The increases are expected as the pharmaceutical industry prepares for the Biden Administration’s Inflation Reduction Act, which would allow the government’s Medicare health program to directly negotiate the prices of some drugs starting in 2026. leading to higher production costs.
Increases are at list prices that do not include rebates and other discounts to pharmacy benefit managers.
In 2022, drug manufacturers raised the prices of more than 1,400 drugs, according to data published by 46brooklyn, a nonprofit affiliated with 3 Axis. These are the biggest increases since 2015.
According to 46brooklyn, the average drug price increased 4.9% last year, and the average increase was 6.4%. Both figures are lower than US inflation rates.
Drugmakers have mostly kept increases to 10% or less — an industry practice many big drugmakers have followed since they came under fire for multiple price hikes in the middle of the last decade.
Antonio Ciaccia, president of 3 Axis, said drugmakers are focusing on selling their drugs at higher prices as they focus on annual price increases. The IRA needs to develop this dynamic further, he said.
“Drug manufacturers need to take a more serious look at calibrating these launch prices … so they don’t get to the point where they can’t turn prices back into profitability in the future,” he said. he said.
More drug prices will be announced during January – historically the biggest price-raising month for drugmakers.

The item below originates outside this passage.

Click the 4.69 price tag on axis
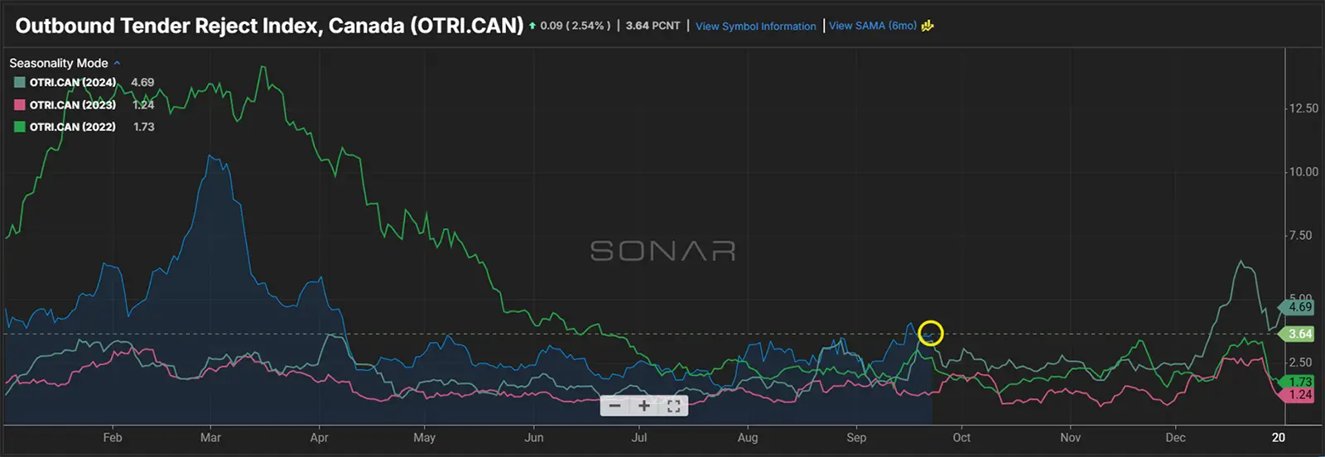pos(1299,307)
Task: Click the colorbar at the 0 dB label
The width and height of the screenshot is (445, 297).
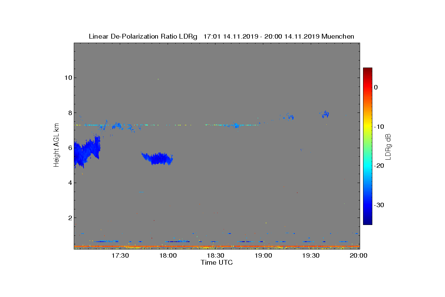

Pfizer announced the most increases to date, with price increases on 89 unique drug brands and an additional increase on 10 drug brands in its Hospira arm.
GSK followed suit, with planned increases in 26 unique drugs so far, including a nearly 7% increase in the popular shingles vaccine.
GSK was not immediately available for comment.
Notable increases expected include 9% price increases in Bristol Myers Squibb’s personalized CAR-T cell therapies Abecma and Breyanzi, both of which were already more than $400,000 for blood cancer treatments.
A company spokeswoman said there were several driving factors behind the list price increase for the two CAR-T cell treatments, including the rate of inflation, the cost of the treatments and the customized nature of the CAR-T manufacturing process.
Increases for Pfizer included a 6% increase in the price of Xeljanz, a treatment for autoimmune diseases including rheumatoid arthritis and ulcerative colitis, and a 7.9% increase in cancer drugs Ibrance and Xalkori.
A Pfizer spokeswoman said in an email that the company’s average list prices for drugs and vaccines in 2023 are well below overall inflation, about 3.6%, and that the increases are needed to support investments in drug discovery.
Pfizer noted that net prices — the prices the company actually charges for its drugs — have fallen over the past four years due to higher rebates and discounts paid to insurance companies and pharmacy benefit managers.
AstraZeneca is set to raise prices in the 3% range for blood cancer treatment Calquence, non-small cell lung cancer drug Tagrisso and asthma treatment Fasenra.
“AstraZeneca has always taken a thoughtful approach to pricing, and we continue to do so by considering many factors,” company spokesman Brendan McEvoy said.
In addition to significant R&D investments, McEvoy said AstraZeneca considers clinical value, patient population size, government/payer coverage requirements, patient access, competition and other market conditions.
Sanofi plans to raise the price of 14 drugs or vaccines.
A Sanofi spokesperson said the drugmaker’s price actions for 2023 are consistent with its responsible pricing approach, commitment to government policies and the need to respond to evolving market trends.